Rescale the stretch of material from the line containing "Image resolution: width=484" through the line containing "will pyautogui.click(x=414, y=251).": give both lines again, requests included, with every coordinate in the answers multiplied by 0.35 and rounded to a whole number, halves rounding up. Leave all other numbers unchanged.

━━━━━━━━━━

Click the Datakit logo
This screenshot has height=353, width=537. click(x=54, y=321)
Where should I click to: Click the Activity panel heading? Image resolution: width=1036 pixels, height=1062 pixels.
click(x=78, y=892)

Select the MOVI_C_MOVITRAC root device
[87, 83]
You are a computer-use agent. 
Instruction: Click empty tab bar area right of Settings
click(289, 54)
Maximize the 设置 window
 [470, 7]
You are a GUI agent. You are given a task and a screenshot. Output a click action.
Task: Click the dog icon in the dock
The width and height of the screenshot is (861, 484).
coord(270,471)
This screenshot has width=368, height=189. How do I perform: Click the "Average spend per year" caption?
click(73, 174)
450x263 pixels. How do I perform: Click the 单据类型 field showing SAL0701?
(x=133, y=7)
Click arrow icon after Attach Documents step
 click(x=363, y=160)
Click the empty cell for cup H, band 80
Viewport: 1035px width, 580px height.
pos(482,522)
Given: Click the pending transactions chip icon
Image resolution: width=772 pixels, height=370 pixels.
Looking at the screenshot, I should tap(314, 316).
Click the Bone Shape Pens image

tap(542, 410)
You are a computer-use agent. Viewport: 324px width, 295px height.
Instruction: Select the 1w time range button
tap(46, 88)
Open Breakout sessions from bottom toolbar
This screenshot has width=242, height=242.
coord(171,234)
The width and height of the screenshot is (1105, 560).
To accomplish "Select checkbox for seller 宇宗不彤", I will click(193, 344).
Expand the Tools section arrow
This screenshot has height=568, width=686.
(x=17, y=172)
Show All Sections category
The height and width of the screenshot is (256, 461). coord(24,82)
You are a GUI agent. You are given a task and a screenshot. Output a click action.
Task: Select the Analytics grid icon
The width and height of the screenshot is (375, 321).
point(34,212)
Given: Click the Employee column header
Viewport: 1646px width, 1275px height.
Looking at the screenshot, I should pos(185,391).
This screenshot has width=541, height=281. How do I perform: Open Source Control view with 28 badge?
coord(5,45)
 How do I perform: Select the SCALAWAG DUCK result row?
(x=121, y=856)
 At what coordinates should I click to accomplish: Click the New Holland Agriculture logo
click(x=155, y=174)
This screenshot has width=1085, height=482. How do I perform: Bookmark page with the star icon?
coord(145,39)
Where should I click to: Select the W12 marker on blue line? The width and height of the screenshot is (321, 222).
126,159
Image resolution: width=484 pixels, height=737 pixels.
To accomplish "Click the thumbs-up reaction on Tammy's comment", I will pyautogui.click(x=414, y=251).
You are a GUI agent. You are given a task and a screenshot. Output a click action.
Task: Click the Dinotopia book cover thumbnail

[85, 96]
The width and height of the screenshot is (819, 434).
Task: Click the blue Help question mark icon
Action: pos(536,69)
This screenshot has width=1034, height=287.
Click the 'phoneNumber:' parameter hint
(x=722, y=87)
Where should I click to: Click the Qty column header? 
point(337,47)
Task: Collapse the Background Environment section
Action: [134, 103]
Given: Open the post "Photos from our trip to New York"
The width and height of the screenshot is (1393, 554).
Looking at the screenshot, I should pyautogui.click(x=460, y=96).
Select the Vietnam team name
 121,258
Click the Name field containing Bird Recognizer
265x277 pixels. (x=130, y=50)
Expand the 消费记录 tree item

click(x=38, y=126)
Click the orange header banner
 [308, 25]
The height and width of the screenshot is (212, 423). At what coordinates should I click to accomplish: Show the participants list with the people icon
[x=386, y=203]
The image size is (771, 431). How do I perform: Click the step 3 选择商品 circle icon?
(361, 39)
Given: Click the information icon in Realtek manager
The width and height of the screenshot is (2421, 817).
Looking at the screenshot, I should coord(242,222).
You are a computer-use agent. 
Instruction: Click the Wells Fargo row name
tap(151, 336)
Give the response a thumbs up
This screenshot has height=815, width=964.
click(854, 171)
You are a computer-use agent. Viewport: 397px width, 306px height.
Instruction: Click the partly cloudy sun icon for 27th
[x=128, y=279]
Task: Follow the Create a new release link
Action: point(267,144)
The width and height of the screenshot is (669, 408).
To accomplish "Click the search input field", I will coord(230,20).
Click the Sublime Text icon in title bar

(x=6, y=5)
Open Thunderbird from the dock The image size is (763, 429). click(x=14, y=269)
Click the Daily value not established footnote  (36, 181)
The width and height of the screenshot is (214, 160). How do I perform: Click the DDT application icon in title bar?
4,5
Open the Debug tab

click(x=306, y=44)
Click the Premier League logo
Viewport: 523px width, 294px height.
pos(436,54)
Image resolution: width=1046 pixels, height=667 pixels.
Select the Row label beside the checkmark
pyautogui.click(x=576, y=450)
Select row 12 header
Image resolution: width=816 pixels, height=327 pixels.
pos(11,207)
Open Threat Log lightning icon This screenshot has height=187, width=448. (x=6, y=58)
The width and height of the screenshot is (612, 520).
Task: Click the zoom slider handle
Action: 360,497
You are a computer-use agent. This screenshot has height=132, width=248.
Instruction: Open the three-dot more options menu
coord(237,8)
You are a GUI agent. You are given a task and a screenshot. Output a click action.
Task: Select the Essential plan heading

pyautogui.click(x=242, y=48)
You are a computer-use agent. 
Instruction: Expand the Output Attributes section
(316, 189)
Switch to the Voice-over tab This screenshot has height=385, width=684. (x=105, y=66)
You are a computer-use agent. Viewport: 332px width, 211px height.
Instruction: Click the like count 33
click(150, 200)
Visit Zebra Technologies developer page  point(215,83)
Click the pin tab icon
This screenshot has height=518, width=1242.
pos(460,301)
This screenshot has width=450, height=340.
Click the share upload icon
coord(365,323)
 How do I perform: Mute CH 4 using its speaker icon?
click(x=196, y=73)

━━━━━━━━━━

◆ Solution below
Image resolution: width=484 pixels, height=737 pixels.
To accomplish "Click the thumbs-up reaction on Tammy's comment", I will pyautogui.click(x=145, y=88).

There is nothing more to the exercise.